* start Provided passage *

Figure One. The second example of a formula for a family tree of manuscript relations from Greg's The Calculus of Variants (Greg 1927, 60).

Figure Two. Greg's picture from Figure One with added explanatory labels provided by the present author.

    Greg's tree shown in Figures One and Two would be encoded in XML thus:

<root>
    <A/>
    <B/>
    <x>
        <C/>
        <y>
            <D/>
            <z>
                <E/>
                <F/>
            </z>
        </y>
    </x>
</root>

In a tree, each element has exactly one 'parent' element (except the root which has none) and zero or more 'children' elements descending from it. In XML encoding, these relationships are represented by each element's opening and closing tags (the symbols <x> and </x> for element x) being wholly enclosed within its parent's opening and closing tags. The convention of placing a forward slash after the name of an element is a shorthand indicating that an element is 'empty' in the sense of having no further descendents and no 'content', so that <E/> is equivalent to <E></E>.

* end Provided passage *
* start Excerpted records *

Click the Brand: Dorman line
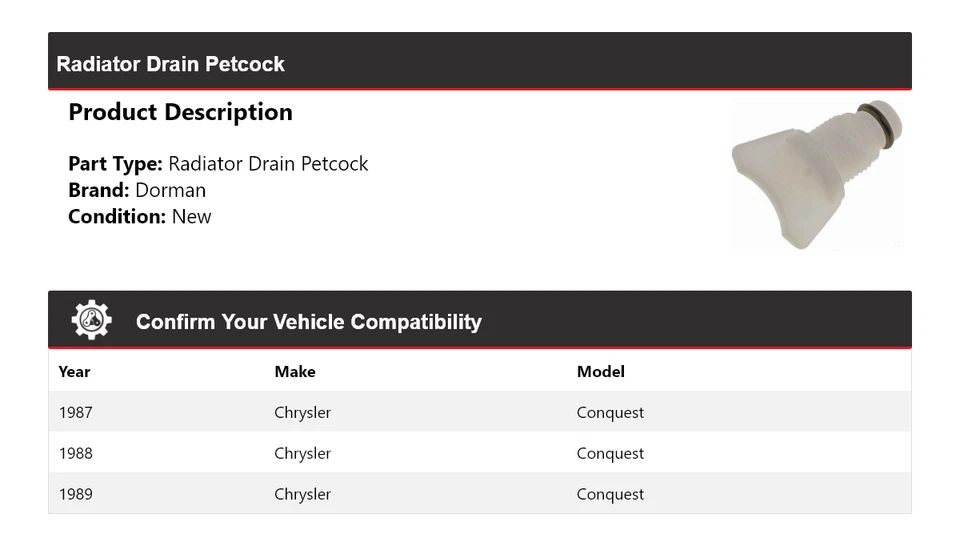The width and height of the screenshot is (960, 546). tap(137, 190)
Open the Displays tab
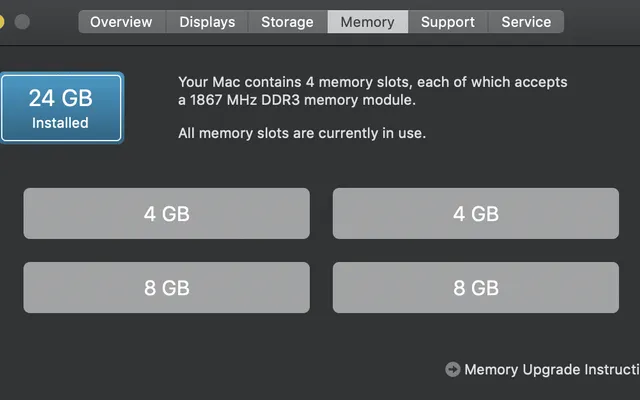This screenshot has height=400, width=640. 207,22
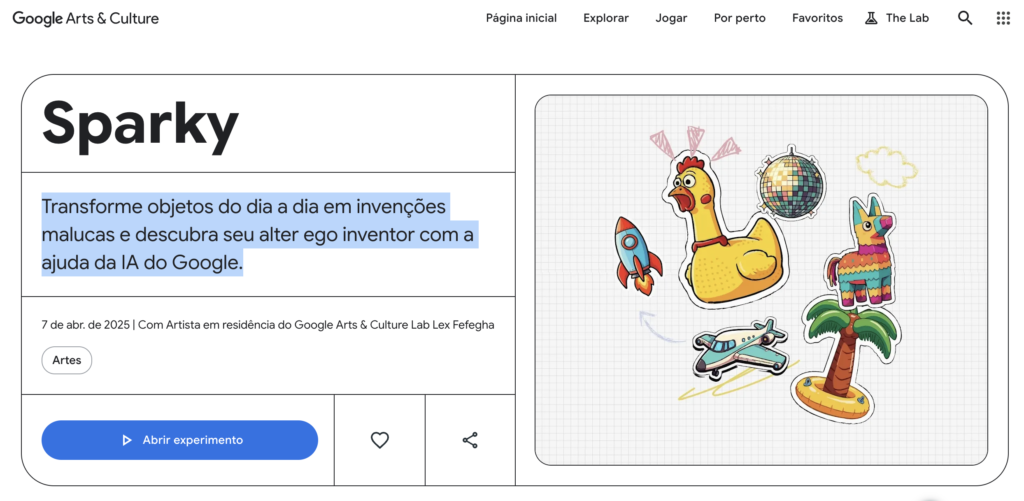
Task: Open Favoritos in the top navigation
Action: (x=817, y=18)
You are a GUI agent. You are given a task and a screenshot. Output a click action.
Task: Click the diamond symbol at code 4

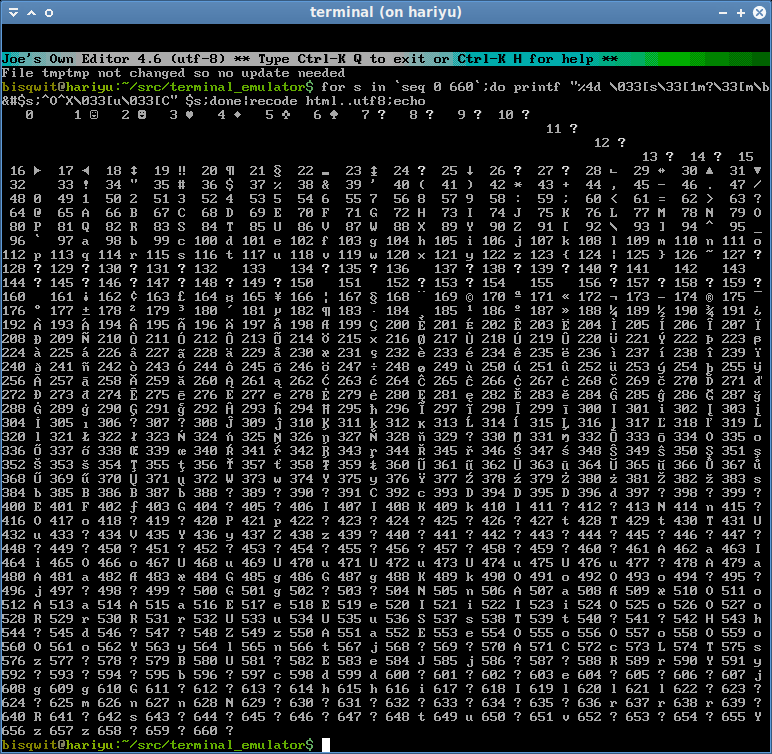click(x=237, y=115)
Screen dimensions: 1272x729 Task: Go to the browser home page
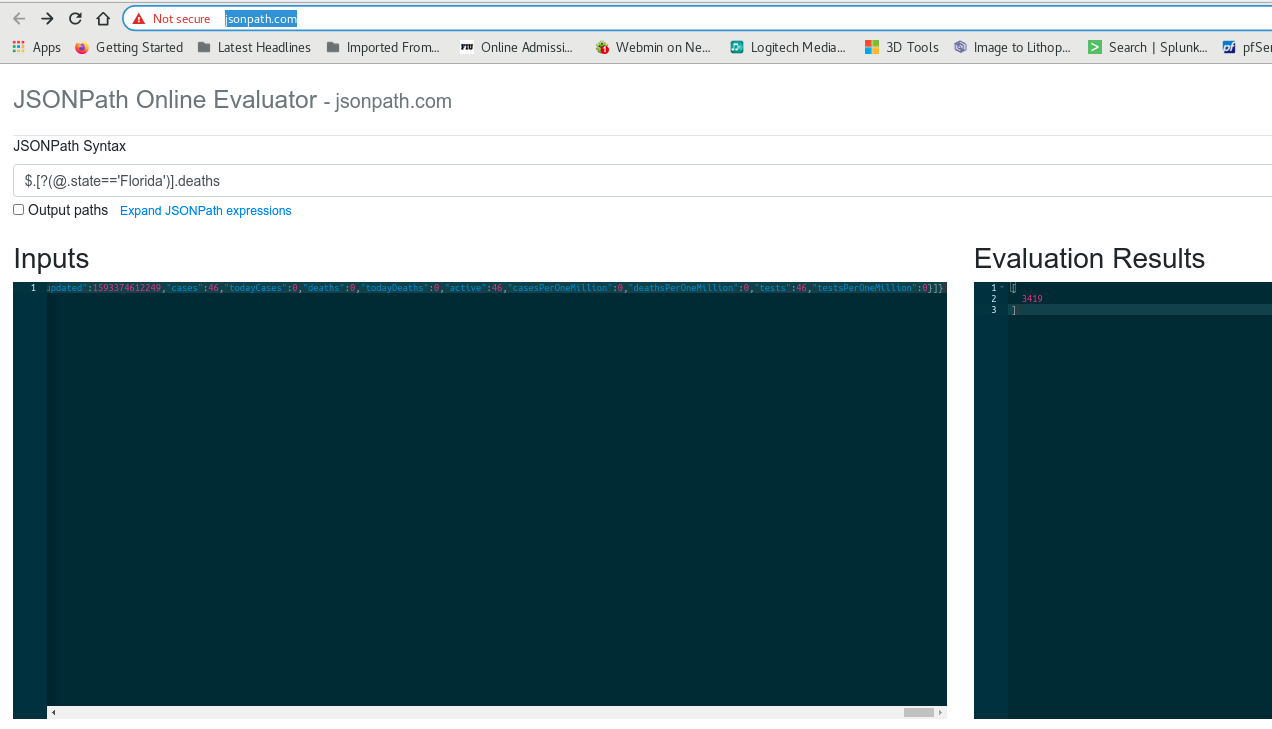[103, 19]
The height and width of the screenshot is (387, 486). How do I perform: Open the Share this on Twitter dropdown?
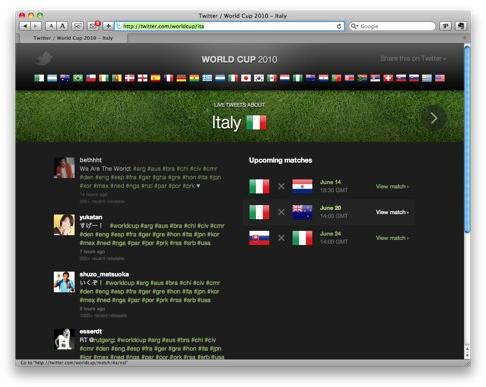tap(413, 59)
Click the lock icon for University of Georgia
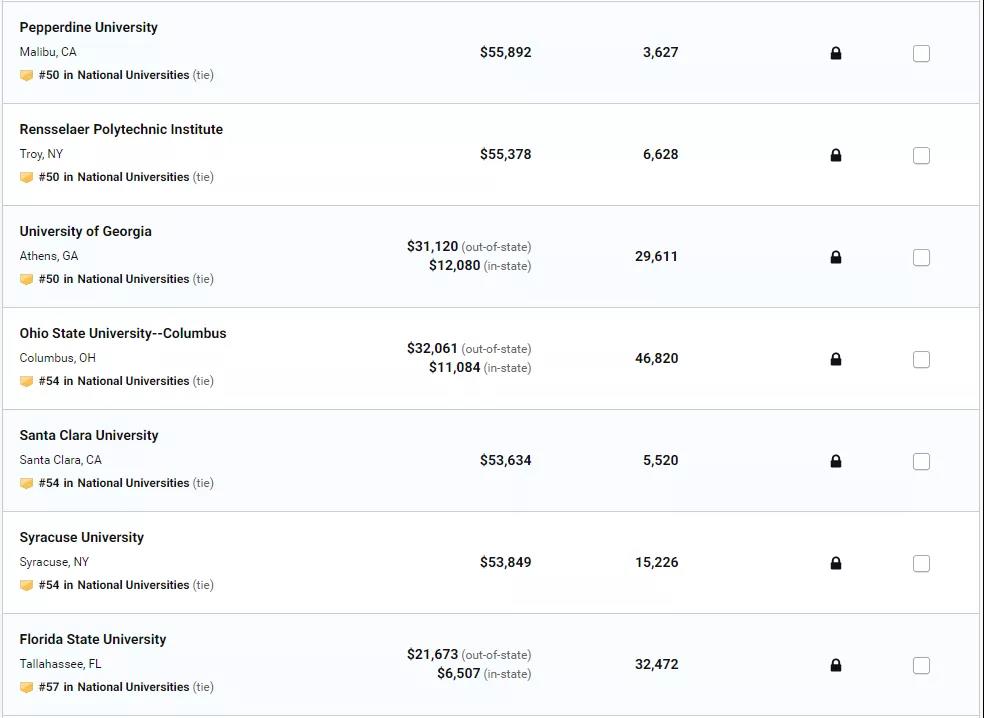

* end Excerpted records *

:: Given exercise A ::
In the passage on encoding Greg's manuscript tree in XML, what is the shorthand <E/> equivalent to?
:: Given exercise B ::
Carry the passage on encoding Greg's manuscript tree in XML forward from where it stops.

:: Expected output A ::
<E></E>

:: Expected output B ::
    The above example puts the elements on separate lines with indentation to help the human eye perceive the structure, but such matters of layout carry no meaning in XML so we can rewrite it on a single line as:

<root><A/><B/><x><C/><y><D/><z><E/><F/></z></y></x></root>

In this one-line representation, we see more clearly the principle of enclosure: the whole of element z (that is, <z>...</z>) is 'within' the element y (that is, <y>...</y>). Greg's formula uses curly braces {...} where in XML we use the start and end tags for our element <x> (corresponding to the tree node x), square braces [...] where in XML we use the start and end tags for our element <y> (corresponding to the tree node y), and round braces (...) where in XML we use the start and end tags for our element <z> (corresponding to the tree node z). Thus Greg's formula notation for a tree is equivalent to XML's notation for the same tree:

Greg:        A   B   {  C   [  D   (  E   F    )   ]   }
 XML: <root><A/><B/><x><C/><y><D/><z><E/><F/></z></y></x></root>

Greg's system is, I think, the earliest application to textual matters of Arthur Cayley's insight that formulas and trees are interchangeable representations of the same structures (Cayley 1857). If readers know of an earlier case, I would be grateful to hear of it.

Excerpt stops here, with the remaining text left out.